I would like every record printed again, exactly as shown.

________________________

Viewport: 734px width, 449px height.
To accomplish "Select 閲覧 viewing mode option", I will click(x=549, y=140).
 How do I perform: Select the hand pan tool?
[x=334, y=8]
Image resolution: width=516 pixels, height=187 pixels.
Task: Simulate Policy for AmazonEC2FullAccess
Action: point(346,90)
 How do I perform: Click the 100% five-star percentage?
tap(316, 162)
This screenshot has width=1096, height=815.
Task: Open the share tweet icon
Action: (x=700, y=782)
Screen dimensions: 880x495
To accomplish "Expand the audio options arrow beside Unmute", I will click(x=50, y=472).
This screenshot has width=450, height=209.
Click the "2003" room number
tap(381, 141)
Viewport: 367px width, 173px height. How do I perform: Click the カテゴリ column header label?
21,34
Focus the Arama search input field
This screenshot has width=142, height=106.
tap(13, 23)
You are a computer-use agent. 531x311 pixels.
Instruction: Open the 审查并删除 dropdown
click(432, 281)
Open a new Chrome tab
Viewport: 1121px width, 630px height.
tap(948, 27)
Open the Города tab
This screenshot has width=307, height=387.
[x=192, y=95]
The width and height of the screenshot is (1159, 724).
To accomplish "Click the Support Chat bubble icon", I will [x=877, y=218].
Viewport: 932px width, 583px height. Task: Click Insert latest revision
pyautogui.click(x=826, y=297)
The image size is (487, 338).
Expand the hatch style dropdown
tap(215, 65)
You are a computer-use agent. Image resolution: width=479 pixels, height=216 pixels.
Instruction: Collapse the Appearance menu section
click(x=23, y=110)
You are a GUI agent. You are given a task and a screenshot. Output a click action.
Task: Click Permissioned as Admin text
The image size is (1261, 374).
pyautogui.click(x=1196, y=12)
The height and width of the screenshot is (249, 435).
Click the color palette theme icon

________________________

Written answer:
Viewport: 734px width, 449px height.
To accomplish "Select 閲覧 viewing mode option", I will click(x=549, y=140).
 How do I perform: Select the hand pan tool?
[x=334, y=8]
Image resolution: width=516 pixels, height=187 pixels.
Task: Simulate Policy for AmazonEC2FullAccess
Action: point(346,90)
 How do I perform: Click the 100% five-star percentage?
tap(316, 162)
This screenshot has width=1096, height=815.
Task: Open the share tweet icon
Action: (x=700, y=782)
Screen dimensions: 880x495
To accomplish "Expand the audio options arrow beside Unmute", I will click(x=50, y=472).
This screenshot has width=450, height=209.
Click the "2003" room number
tap(381, 141)
Viewport: 367px width, 173px height. How do I perform: Click the カテゴリ column header label?
21,34
Focus the Arama search input field
This screenshot has width=142, height=106.
tap(13, 23)
You are a computer-use agent. 531x311 pixels.
Instruction: Open the 审查并删除 dropdown
click(432, 281)
Open a new Chrome tab
Viewport: 1121px width, 630px height.
tap(948, 27)
Open the Города tab
This screenshot has width=307, height=387.
[x=192, y=95]
The width and height of the screenshot is (1159, 724).
To accomplish "Click the Support Chat bubble icon", I will [x=877, y=218].
Viewport: 932px width, 583px height. Task: Click Insert latest revision
pyautogui.click(x=826, y=297)
The image size is (487, 338).
Expand the hatch style dropdown
tap(215, 65)
You are a computer-use agent. Image resolution: width=479 pixels, height=216 pixels.
Instruction: Collapse the Appearance menu section
click(x=23, y=110)
You are a GUI agent. You are given a task and a screenshot. Output a click action.
Task: Click Permissioned as Admin text
The image size is (1261, 374).
pyautogui.click(x=1196, y=12)
The height and width of the screenshot is (249, 435).
Click the color palette theme icon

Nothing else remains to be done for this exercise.